_Work item_:
Reproduce the records word for word, from the line with "Find the location of a" up to and including the last line of the records, and leave out the pictures.

Records from a dataset:
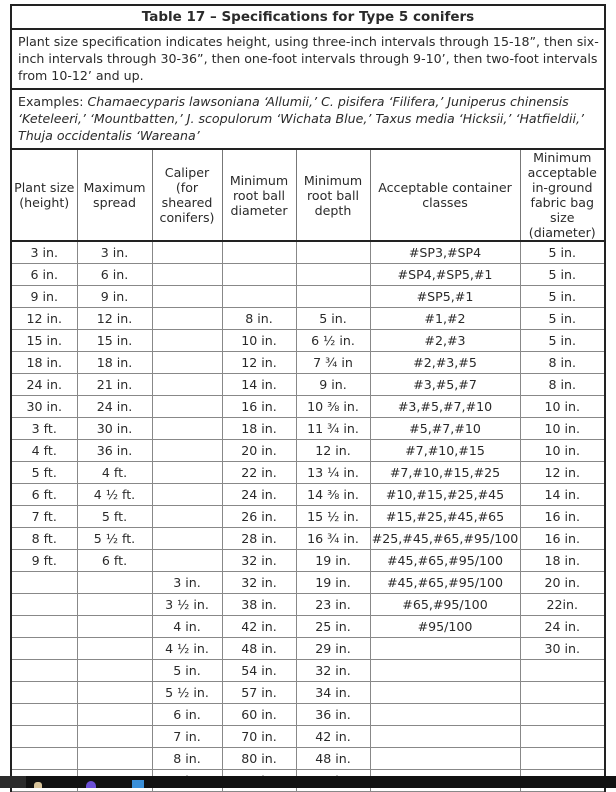 This screenshot has width=616, height=792. Describe the element at coordinates (446, 252) in the screenshot. I see `table-cell: #SP3,#SP4` at that location.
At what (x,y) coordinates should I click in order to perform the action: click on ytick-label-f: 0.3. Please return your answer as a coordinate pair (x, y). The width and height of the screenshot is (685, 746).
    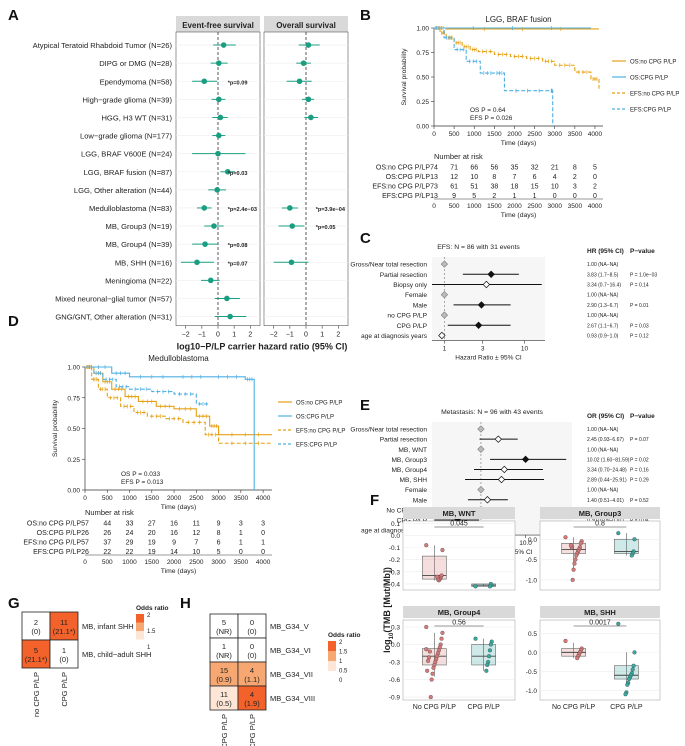
    Looking at the image, I should click on (396, 628).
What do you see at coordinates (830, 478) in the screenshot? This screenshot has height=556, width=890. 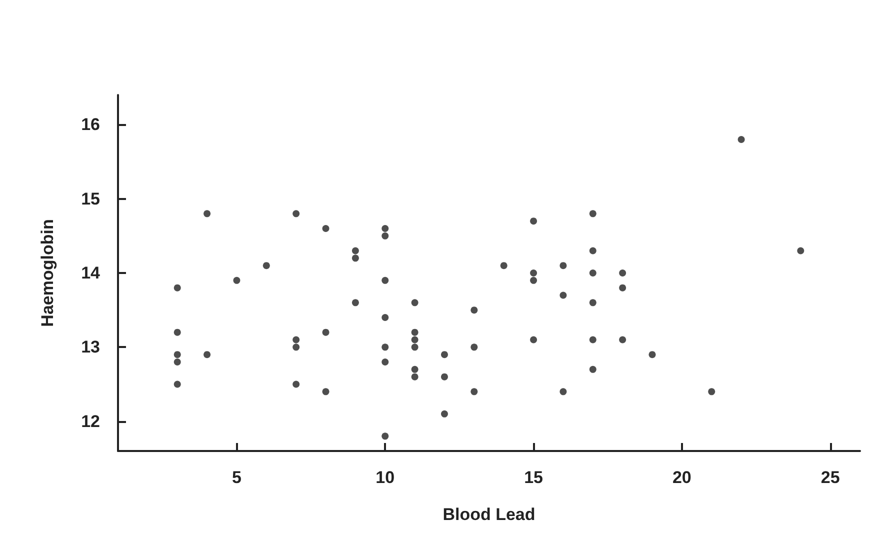 I see `x-tick-label: 25` at bounding box center [830, 478].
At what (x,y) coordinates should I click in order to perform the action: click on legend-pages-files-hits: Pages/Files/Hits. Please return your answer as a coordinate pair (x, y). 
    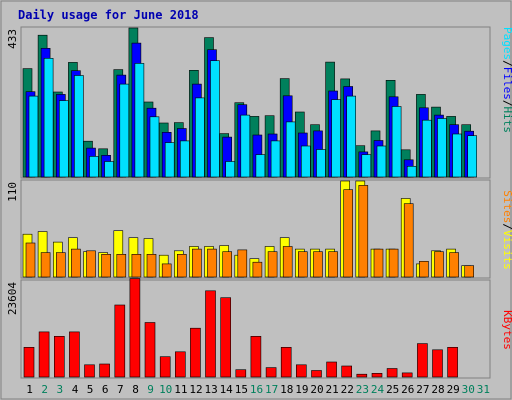
    Looking at the image, I should click on (506, 80).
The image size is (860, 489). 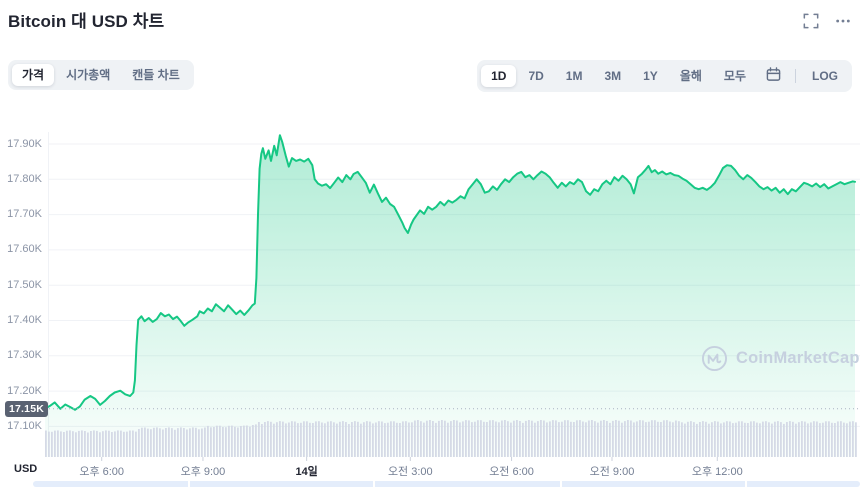 I want to click on range-tab-log: LOG, so click(x=825, y=76).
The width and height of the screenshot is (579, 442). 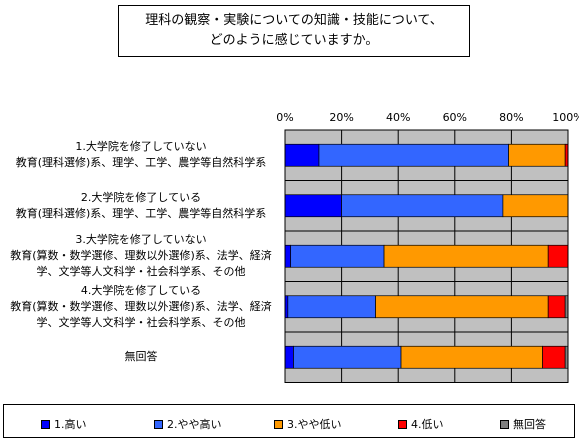 What do you see at coordinates (294, 31) in the screenshot?
I see `chart-title: 理科の観察・実験についての知識・技能について、 どのように感じていますか。` at bounding box center [294, 31].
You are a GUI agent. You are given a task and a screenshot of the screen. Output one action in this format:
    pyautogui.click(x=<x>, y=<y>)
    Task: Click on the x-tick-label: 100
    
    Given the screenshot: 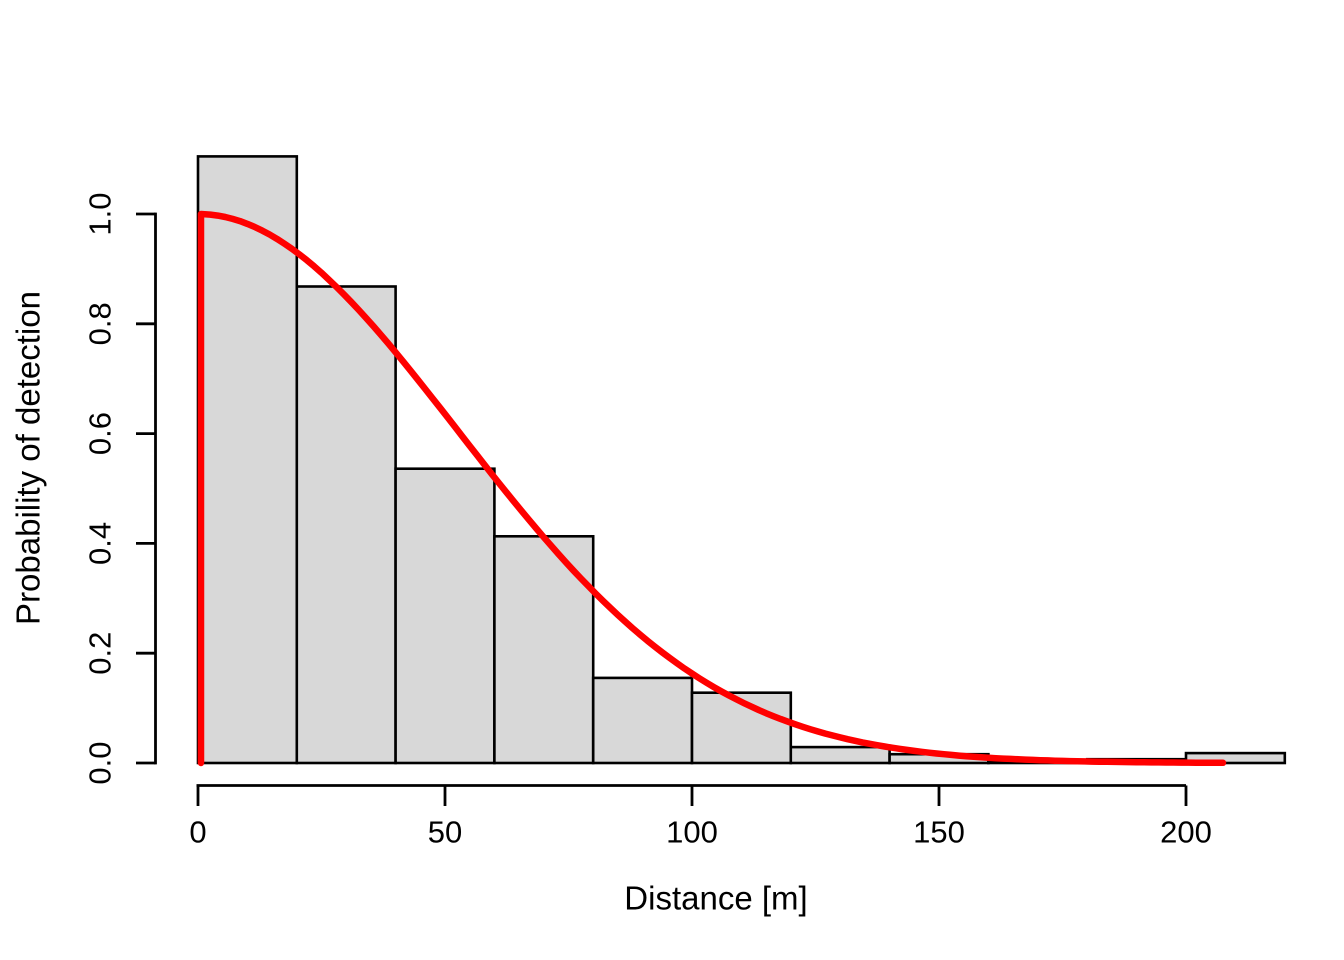 What is the action you would take?
    pyautogui.click(x=692, y=832)
    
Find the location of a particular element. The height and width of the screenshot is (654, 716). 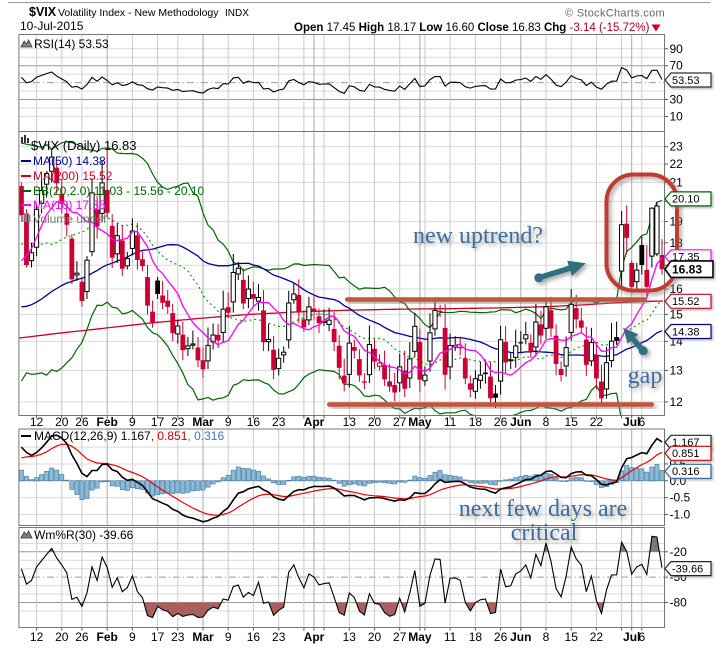

svg-text: 0.851 is located at coordinates (686, 454).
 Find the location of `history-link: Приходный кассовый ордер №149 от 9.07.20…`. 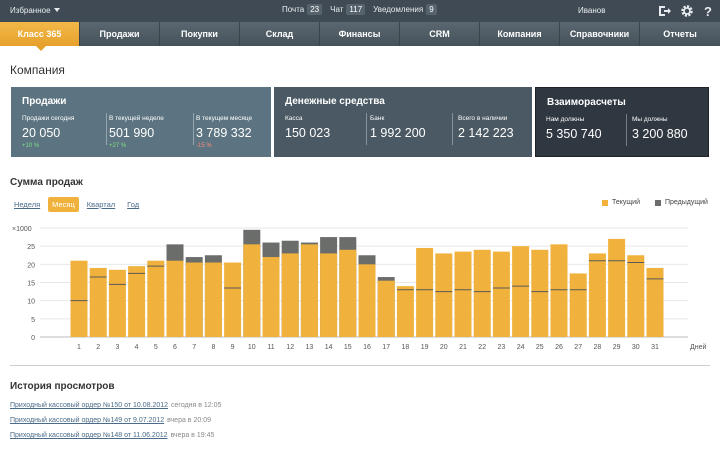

_Answer space_:
Find the location of a particular element. The height and width of the screenshot is (654, 716). 

svg-text: 0.851 is located at coordinates (686, 454).
 Find the location of `history-link: Приходный кассовый ордер №149 от 9.07.20…`. 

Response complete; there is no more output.